The Met Council also applied for, but didn’t get, a $1.9 million federal grant to fund cities and the Met Council’s research into implementing some anti-displacement strategies not just for the Blue Line Extension, but for three additional rapid bus routes serving the East Side of St. Paul over the next three years. They also planned to use the grant to fund 15 organizations to further refine the recommendations, as well as to hire someone to oversee the process.

Trying to stay put

Even with the anti-displacement ideas, some residents and businesses don’t want to be moved. One of them is the J&J Furniture Outlet on West Broadway. The proprietors of J&J Furniture Outlet, along with some of their affected neighbors, learned about the potential for demolition through a community member, even though project planners identified their properties for demolition as early as 2022 and Hennepin County says they sent letters to the impacted properties. 

“I think that’s just disrespectful for the community and the hard work my grandfather had put in, especially coming from the adversity that he faced being a Black man and coming up to Minnesota to create opportunity and create generational wealth and equity for his future grandchildren, his children,” says Jarron Williams, a third-generation owner of J&J Furniture, located at West Broadway, Sheridan, and 26th Avenues in north Minneapolis. 

In the Harrison neighborhood, residents are still reeling from the impacts of a proposed light rail line, even though it left. As planners decided how to build light rail on Olson Memorial Highway, residents and research done by CURA found property values, property taxes, and rents in the neighborhood increased.

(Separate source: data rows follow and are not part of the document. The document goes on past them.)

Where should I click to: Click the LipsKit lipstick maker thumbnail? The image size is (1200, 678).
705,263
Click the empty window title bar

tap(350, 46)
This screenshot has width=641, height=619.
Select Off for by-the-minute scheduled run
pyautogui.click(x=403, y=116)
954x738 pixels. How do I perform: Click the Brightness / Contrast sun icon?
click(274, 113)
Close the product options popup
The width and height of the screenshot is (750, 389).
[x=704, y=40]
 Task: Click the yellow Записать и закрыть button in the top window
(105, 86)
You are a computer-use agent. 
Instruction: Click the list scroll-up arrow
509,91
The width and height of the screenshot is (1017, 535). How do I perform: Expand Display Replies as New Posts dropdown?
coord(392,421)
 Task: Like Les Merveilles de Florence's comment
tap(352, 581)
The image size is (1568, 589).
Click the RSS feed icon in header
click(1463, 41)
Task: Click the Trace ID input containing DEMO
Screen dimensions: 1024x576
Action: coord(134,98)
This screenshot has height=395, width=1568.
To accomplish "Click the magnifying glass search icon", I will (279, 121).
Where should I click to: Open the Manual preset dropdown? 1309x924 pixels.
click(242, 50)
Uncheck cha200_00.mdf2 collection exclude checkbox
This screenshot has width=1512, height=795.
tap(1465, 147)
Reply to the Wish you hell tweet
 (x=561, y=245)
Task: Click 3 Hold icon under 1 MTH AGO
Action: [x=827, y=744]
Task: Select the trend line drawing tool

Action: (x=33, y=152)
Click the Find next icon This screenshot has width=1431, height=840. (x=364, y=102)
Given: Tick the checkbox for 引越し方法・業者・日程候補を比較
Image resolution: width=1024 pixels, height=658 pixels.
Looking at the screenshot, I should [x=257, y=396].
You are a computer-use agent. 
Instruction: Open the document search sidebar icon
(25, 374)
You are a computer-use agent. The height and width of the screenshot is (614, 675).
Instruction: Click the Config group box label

The Harrison Neighborhood Association asked residents about what investments they wanted to see. Residents want Olson Highway to be removed, as well as $1 million to fund assistance for renters, $2 million plus tax forgiveness to help low-income residents buy and maintain their homes in the Harrison neighborhood, 300 public housing units, a grocery store on a Met Council-owned property, as well as to preserve four existing lots used to grow produce. 

As anti-displacement work is underway, cities along the corridor this summer will have the opportunity to vote on whether they want the Met Council to build the Blue Line through their communities. The full Met Council will vote to set the process in motion on July 24.